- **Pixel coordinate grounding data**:
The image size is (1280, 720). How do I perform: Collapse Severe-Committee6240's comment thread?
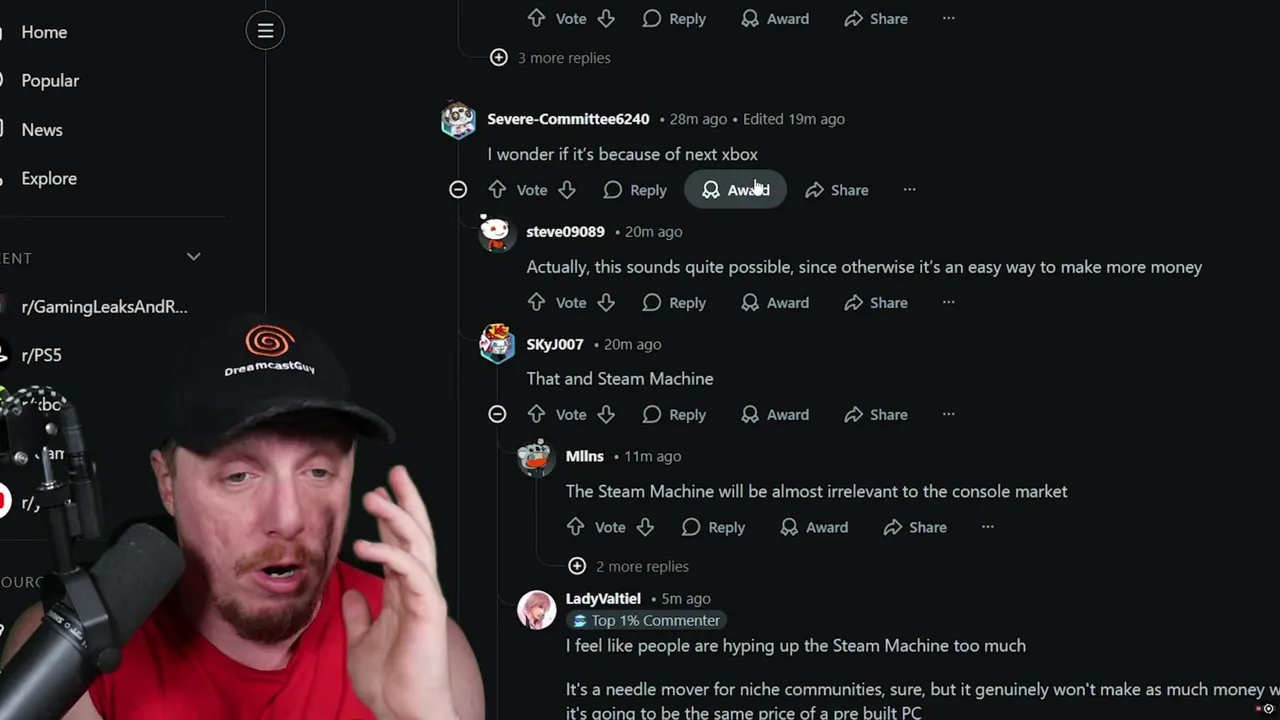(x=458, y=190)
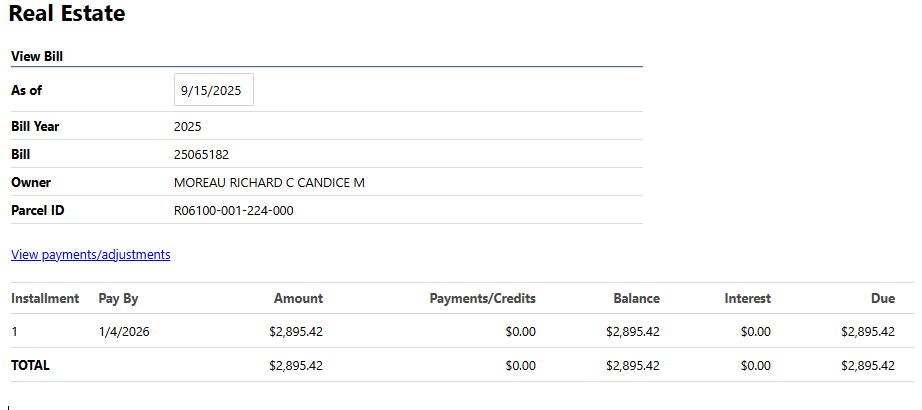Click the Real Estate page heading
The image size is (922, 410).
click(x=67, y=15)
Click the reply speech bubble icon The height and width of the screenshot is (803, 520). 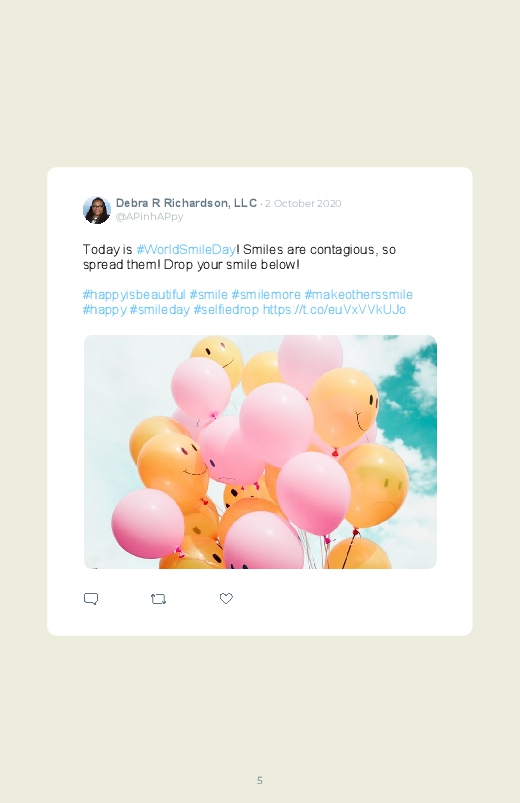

- **What you will do**: Each entry should come back exactly as written, with its pictures omitted.

- **Response to this exercise**:
The image size is (1280, 720). How do I perform: Collapse Severe-Committee6240's comment thread?
(x=458, y=190)
Click the Real Estate page heading
The image size is (922, 410).
click(x=67, y=15)
Click the reply speech bubble icon The height and width of the screenshot is (803, 520). 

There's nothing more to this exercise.